Energy Cascades in Surface Semigeostrophic Turbulence: Implications for the Oceanic Submesoscale Flows

Abstract

Surface semigeostrophic (SSG) turbulence is examined in this study with emphasis on the effect of ageostrophy on energy cascades across the scales below the deformation radius. In our simulations, the strength of the ageostrophic component is controlled by the Rossby number $\epsilon$, varying from 0.01 to 0.2. The flows are asymmetric with preference for cold cyclonic vortices and warm anticyclonic filaments. Strong vertical motions concentrate in small-scale filaments and at the periphery of vortices where the lateral divergence becomes significant. A negative correlation between the divergence and the relative vorticity is identified using joint probability density functions. Slopes of the kinetic and potential energy spectra vary between −2.2 and −1.7. The features of the simulated flows including the asymmetry, strong vertical motion, and −2 spectral slope agree with the observations of the oceanic submesoscale flows.

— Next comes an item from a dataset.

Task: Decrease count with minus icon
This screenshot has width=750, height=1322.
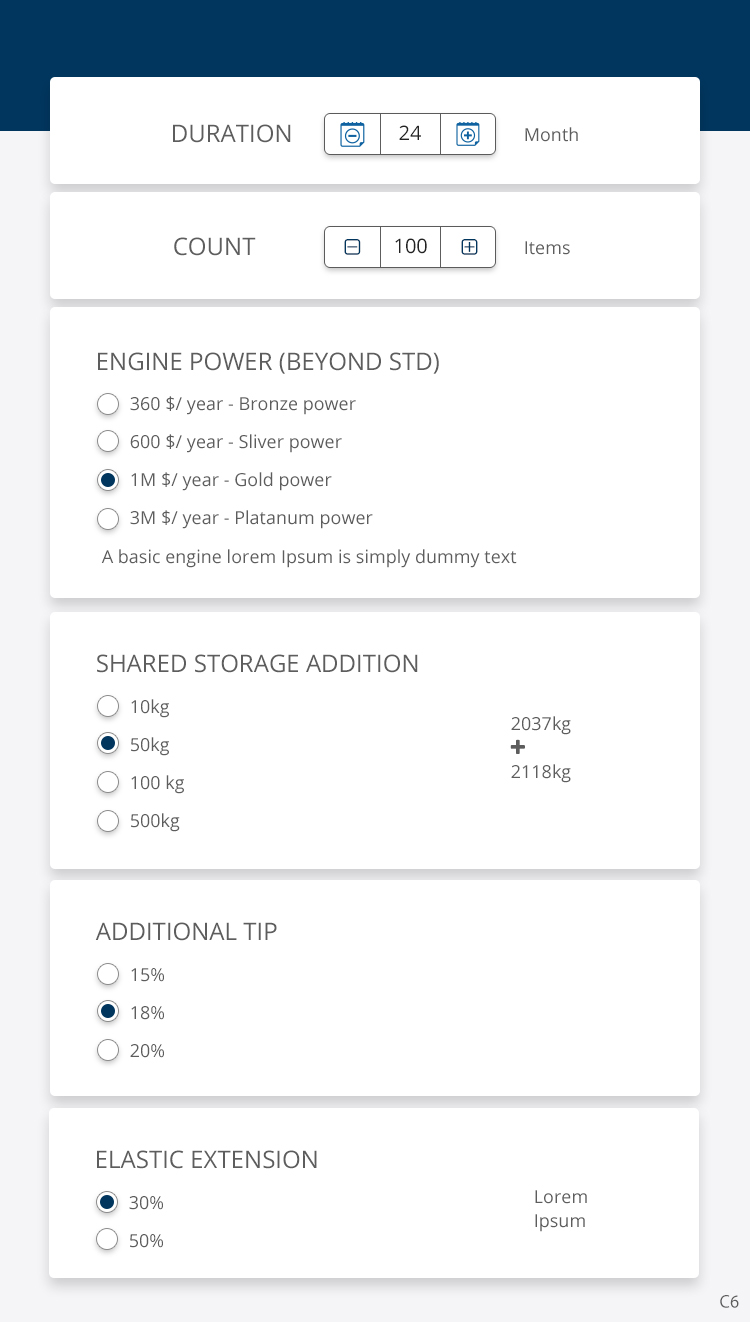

Analyses of spectral fluxes demonstrate an inverse kinetic energy cascade and a forward cascade of potential energy. As $\epsilon$ increases, the filaments become more numerous in the flows. They wrap around cyclones, weakening their interactions and subsequent mergers, thus suppressing the inverse cascade of kinetic energy. Ageostrophy promoting the forward potential energy cascade is important for the frontogenesis in the ocean. We characterize lateral dispersion in the SSG flows using the finite-scale Lyapunov exponents (FSLEs). They are used to identify the Lagrangian coherent structures as well as to investigate the regimes of dispersion at different scales. The results show a smooth transition from hyper-ballistic diffusion at small scales to normal diffusion at large scales.